Treesearch: SBCL compared with Lispworks, best stacks

This compares LW using an implicit stack with SBCL using an explicit vector stack. The difference is pretty small now.

Flatten: SBCL compared with Lispworks, consy stacks

Flatten: SBCL compared with Lispworks, consy stacks

This was meant to be the worst-case for both: flattening and a consy stack. But it’s not particularly informative, I think.

The outer reaches: LispWorks with a deep tree

We did one run with the maximum depth set to 10,000 with a step of 500, and maximum breadth set to 1,000 with a step of 100, averaged over 100 iterations instead of 1,000. This is too deep for LW’s stack, but LW allows stack extension, and we wrote what later became this to extend the stack as required. Note that this happens only during the first recursion into the left-hand branch of the tree so has minimal effect on performance. This also used search/explicit-stack/adjb for the vector stack.
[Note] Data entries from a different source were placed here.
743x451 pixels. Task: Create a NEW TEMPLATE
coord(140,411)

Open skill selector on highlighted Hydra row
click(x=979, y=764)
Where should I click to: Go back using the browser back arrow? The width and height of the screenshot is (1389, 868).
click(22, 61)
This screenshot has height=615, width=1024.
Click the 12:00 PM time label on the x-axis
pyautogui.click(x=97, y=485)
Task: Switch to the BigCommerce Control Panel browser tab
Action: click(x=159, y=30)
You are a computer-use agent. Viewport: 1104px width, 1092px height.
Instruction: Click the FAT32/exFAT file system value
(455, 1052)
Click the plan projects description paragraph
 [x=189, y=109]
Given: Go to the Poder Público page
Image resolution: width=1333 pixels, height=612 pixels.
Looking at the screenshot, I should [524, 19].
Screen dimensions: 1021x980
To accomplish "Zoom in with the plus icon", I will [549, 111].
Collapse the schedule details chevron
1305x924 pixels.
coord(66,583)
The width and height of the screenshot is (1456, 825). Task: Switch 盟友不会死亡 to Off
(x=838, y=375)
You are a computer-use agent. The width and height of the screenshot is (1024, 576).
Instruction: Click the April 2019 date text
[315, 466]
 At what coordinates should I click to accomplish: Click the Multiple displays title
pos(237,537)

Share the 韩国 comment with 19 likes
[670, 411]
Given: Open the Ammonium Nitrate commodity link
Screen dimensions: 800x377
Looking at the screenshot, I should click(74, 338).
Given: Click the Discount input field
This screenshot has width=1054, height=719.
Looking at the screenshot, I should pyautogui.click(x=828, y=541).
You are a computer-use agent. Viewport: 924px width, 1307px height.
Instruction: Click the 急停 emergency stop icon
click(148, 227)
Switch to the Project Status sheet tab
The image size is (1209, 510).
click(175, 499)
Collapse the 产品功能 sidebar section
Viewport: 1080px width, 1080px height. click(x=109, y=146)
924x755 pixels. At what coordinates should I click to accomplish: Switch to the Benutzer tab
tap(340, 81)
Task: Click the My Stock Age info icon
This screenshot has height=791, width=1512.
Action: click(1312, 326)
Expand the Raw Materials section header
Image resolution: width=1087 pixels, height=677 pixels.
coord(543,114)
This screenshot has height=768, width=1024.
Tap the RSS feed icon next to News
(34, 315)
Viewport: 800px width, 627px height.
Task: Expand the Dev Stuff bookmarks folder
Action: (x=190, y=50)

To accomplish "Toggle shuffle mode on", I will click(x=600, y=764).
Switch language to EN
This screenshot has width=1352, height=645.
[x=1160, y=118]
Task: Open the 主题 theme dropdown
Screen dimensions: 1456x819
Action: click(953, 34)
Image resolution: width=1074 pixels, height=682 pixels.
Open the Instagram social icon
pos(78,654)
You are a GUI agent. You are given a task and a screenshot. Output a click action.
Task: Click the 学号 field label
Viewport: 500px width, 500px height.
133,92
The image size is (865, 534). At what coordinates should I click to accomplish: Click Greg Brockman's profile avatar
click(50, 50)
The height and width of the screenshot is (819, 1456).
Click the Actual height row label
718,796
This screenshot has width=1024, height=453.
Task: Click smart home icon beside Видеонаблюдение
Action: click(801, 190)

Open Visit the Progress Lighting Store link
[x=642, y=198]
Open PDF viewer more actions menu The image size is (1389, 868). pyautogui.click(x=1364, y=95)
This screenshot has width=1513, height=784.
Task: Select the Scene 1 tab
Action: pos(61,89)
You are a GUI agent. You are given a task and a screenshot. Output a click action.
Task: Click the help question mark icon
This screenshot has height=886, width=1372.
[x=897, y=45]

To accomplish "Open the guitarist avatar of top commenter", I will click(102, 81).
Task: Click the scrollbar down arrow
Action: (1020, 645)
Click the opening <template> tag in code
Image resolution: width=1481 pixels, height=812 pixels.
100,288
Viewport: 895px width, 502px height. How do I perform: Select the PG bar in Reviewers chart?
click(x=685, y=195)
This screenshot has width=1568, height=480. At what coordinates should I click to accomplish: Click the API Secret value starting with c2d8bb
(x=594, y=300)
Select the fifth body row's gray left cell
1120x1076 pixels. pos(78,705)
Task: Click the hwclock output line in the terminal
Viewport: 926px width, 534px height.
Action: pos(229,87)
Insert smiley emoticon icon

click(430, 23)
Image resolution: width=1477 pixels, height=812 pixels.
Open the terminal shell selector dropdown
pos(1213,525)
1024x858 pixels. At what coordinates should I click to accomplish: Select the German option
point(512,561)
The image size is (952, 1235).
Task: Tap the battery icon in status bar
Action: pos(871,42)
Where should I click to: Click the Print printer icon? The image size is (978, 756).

Treesearch: implicit compared with consy stack, deep tree

Treesearch: implicit compared with consy stack, deep tree

As before the implicit stack is much better for LW. This is much more bumpy than LW was for smaller depths, this might have been because the machine did other things while it was running but we don’t think so.

Some conclusions

None of the differences were really large. In particular there’s no enormous advantage from managing the stack yourself.

Consing and the resulting garbage-collection does really seem to be very cheap, especially in LispWorks: the days of long GC pauses are long gone.

We were surprised that LispWorks was fairly reliably faster than SBCL: surprised enough that we ran everything several times to be sure. It’s also interesting how much smoother LW’s performance surface is in most cases.

It is possible that our implementations just suck, of course.

Mostly it’s just some pretty pictures.


  1. All of the functions should be portable CL. Some of the mechanism for expressing dependencies and loading things is not. However it should be easy for anyone to run this if they wish to. 

  2. Getting the bilinear interpolation right took longer than anything else, and perhaps longer than everything else put together.